Key Benefits Demonstrated

Traditional Approach

# Traditional: Wait for ALL, then process ALL
users = await fetch_all_users(user_ids)      # Wait 5 seconds
stats = await process_all_batches(users)     # Wait 2 more seconds
results = await format_all_results(stats)   # Wait 1 more second
# Total: 8 seconds before ANY results

Conveyor Approach

# Conveyor: Stream results as ready
async for result in pipeline(user_ids):
    print(result)  # First results in ~0.3 seconds!
# Continuous stream of results

Common Patterns

API Processing

@single_task
async def call_api(url: str) -> dict:
    async with aiohttp.ClientSession() as session:
        async with session.get(url) as response:
            return await response.json()

@single_task
async def process_response(data: dict) -> dict:
    return {"processed": True, "data": data}

api_pipeline = call_api | process_response

Database Operations

@batch_task(max_size=100)
async def bulk_insert(records: list[dict]) -> list[int]:
    async with database.transaction():
        return await database.bulk_insert(records)

@single_task
async def log_success(record_id: int) -> str:
    return f"Inserted record {record_id}"

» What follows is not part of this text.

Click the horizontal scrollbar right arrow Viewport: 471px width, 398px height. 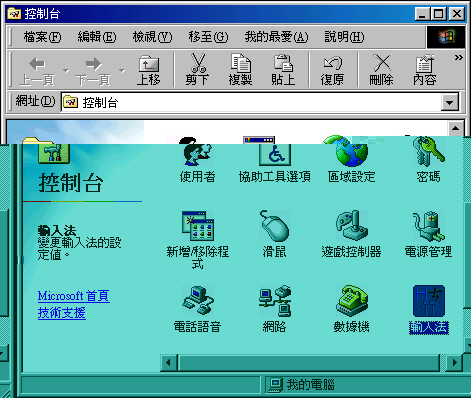454,362
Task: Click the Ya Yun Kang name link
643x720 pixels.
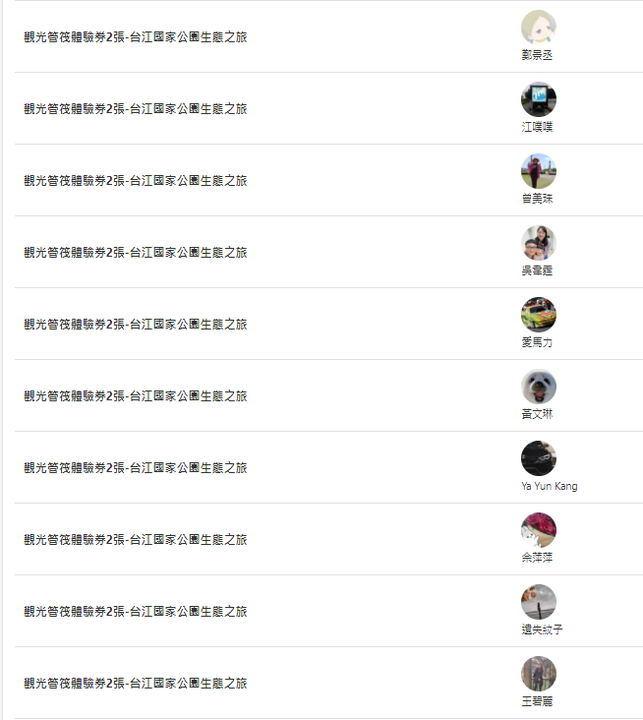Action: point(549,486)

db_pipeline = bulk_insert | log_success

File Processing

@single_task
async def parse_line(line: str) -> dict:
    return json.loads(line)

@batch_task(max_size=50)
async def validate_batch(records: list[dict]) -> list[dict]:
    return [r for r in records if is_valid(r)]

file_pipeline = parse_line | validate_batch

Error Handling

Handle errors gracefully:

@single_task(on_error="skip_item")
async def safe_process(data: dict) -> dict:
    if not data.get("id"):
        raise ValueError("Missing ID")
    return process_data(data)

@single_task(on_error="retry", max_retries=3)
async def reliable_api_call(url: str) -> dict:
    return await api_client.get(url)

Advanced Features

Side Inputs

from conveyor import Context

@single_task
async def enrich_data(item: dict, context: Context) -> dict:
    lookup_table = context.get("lookup_table")
    item["enriched"] = lookup_table.get(item["id"])
    return item

# Use with context
context = Context({"lookup_table": my_lookup_data})
async for result in pipeline(data, context=context):
    process(result)

Custom Streaming

# Process items as they arrive
async def data_stream():
    async for item in external_data_source():
        yield item

async for result in pipeline(data_stream()):
    handle_result_immediately(result)

Next Steps

Ready to dive deeper?

Performance Tips

  1. Tune Batch Sizes: Start with small batches (10-50 items) and adjust based on your workload

  2. Use Concurrency Limits: Prevent overwhelming external services

  3. Stream Large Datasets: Use generators instead of loading everything into memory

  4. Monitor and Measure: Add timing and metrics to optimize bottlenecks

Ready to build your own streaming pipelines? Start with the patterns above and adapt them to your specific use case!